Andy's Marine Park beach area
Andy’s Marine Park beach area

See more trip photos here.

Andy’s Marine Park at a Glance

Access: Claussen Road
Round Trip: 2.1 miles
Elevation Range: 20′-160′
Gear: none
GPS Track: not available
Dog-Friendly: no pets

Anderson Island

I haven’t spent much time in south Puget Sound. So I knew very little about the area around Anderson Island. I also didn’t realize that the island existed until this trip! To think I have lived in the Pacific Northwest for over 30 years.

According to Wikipedia, Anderson Island is the southernmost island in Puget Sound. Like many other islands, it is only accessible by boat or a short ferry ride. The place has been a retirement destination since the 1960s, with a median age of 54 years. There is also just one general store on the entire island.

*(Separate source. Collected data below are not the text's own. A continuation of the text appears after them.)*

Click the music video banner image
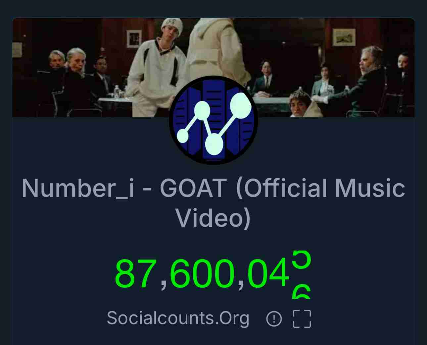This screenshot has height=345, width=427. point(214,68)
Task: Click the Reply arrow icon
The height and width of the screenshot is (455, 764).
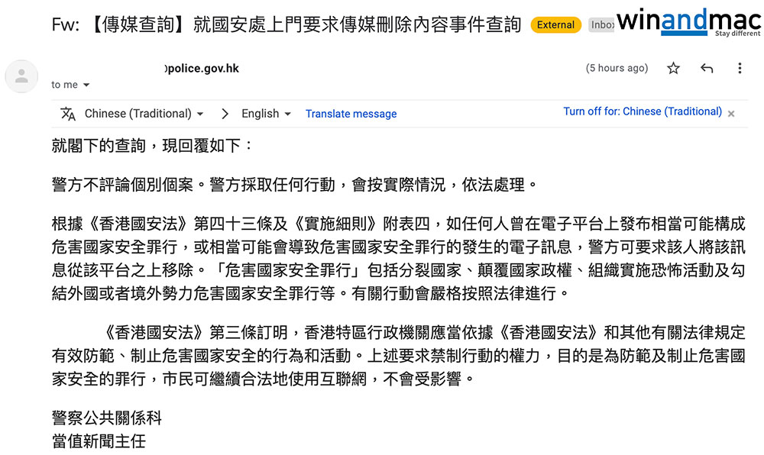Action: [x=707, y=69]
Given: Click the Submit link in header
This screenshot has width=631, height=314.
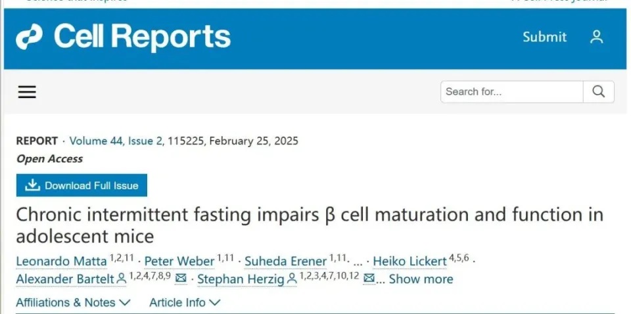Looking at the screenshot, I should pos(544,37).
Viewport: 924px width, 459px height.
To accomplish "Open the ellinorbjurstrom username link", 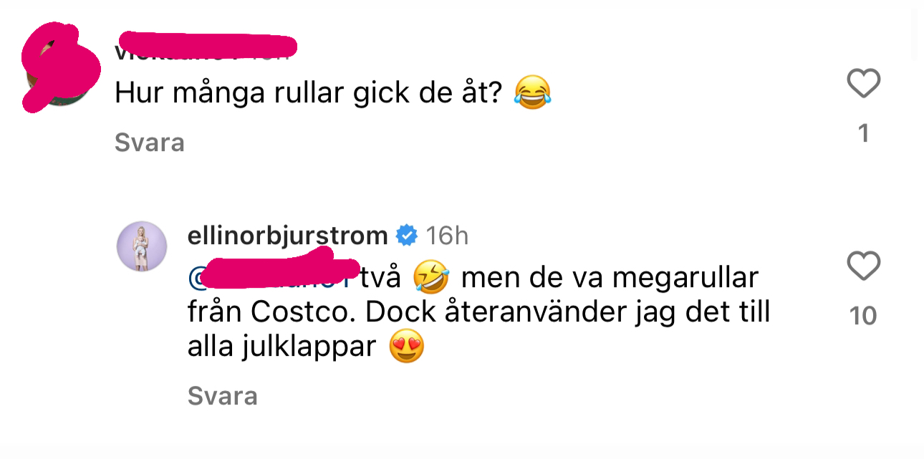I will coord(287,236).
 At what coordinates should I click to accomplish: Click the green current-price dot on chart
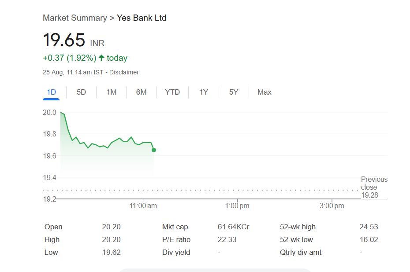pyautogui.click(x=154, y=150)
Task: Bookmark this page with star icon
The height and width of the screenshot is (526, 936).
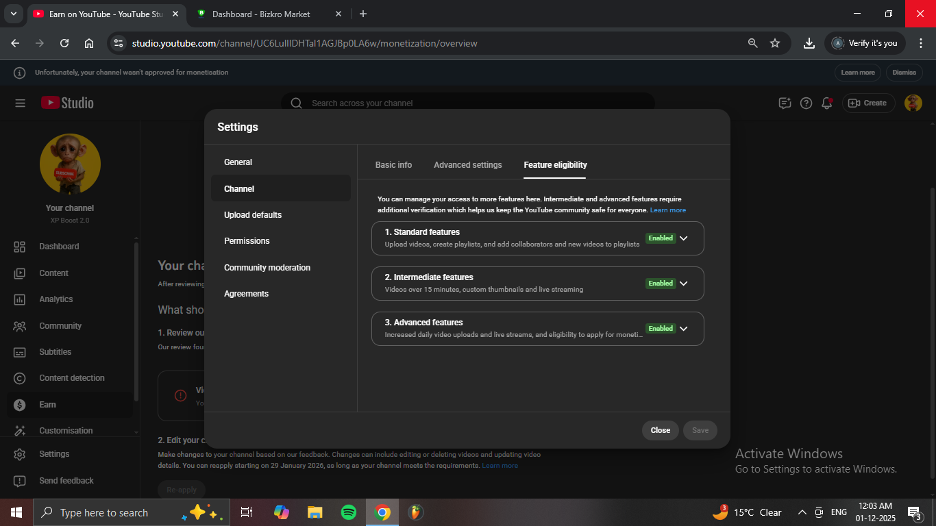Action: tap(775, 43)
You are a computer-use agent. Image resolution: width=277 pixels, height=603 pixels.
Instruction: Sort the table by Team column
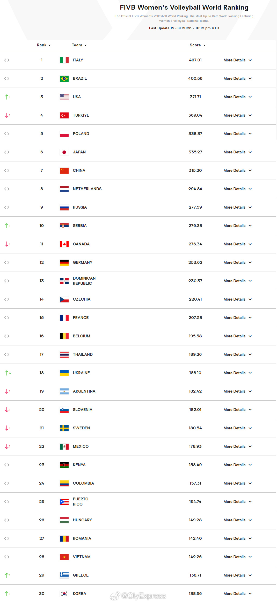point(79,45)
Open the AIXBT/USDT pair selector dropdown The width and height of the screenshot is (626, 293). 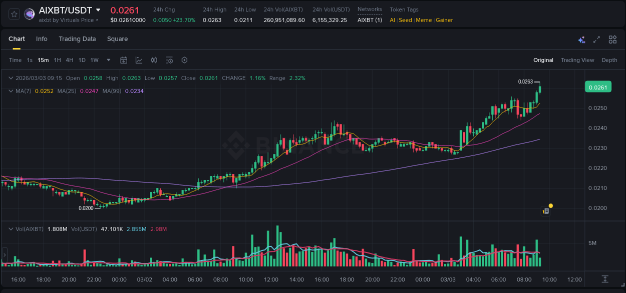[x=98, y=10]
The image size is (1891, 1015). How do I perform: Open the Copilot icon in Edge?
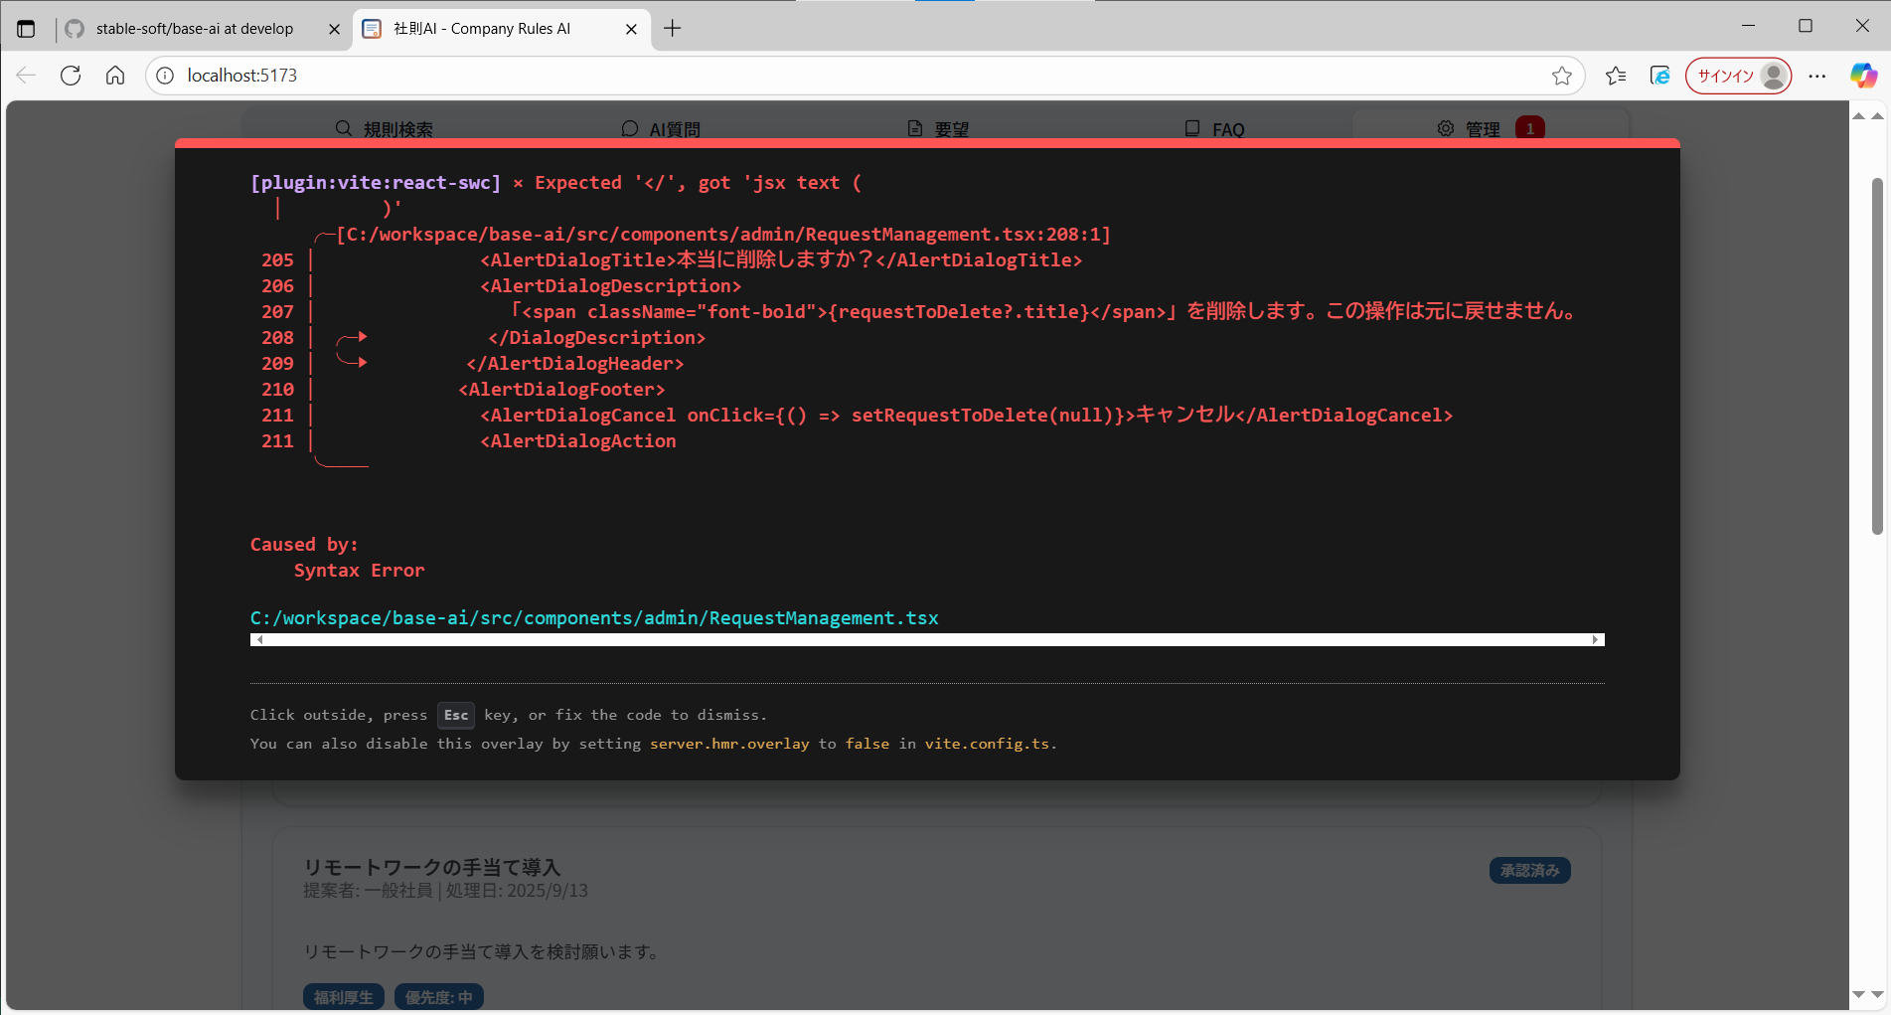coord(1863,76)
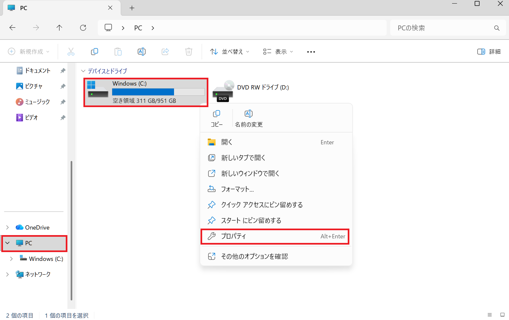The image size is (509, 320).
Task: Collapse the デバイスとドライブ group
Action: tap(83, 71)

Andy's Marine Park entrance
Andy’s Marine Park entrance

See more trip photos here.

Andy’s Marine Park

Andy’s Marine Park spanned 81 acres. And it also sat in the southwestern corner of the island. But it was just a 10-minute drive from the ferry dock. Like before, I followed the descriptions of my favorite WTA low-key reporter Eric. In the last few years, his reports have taken me to several hidden gems in the Greater Seattle area.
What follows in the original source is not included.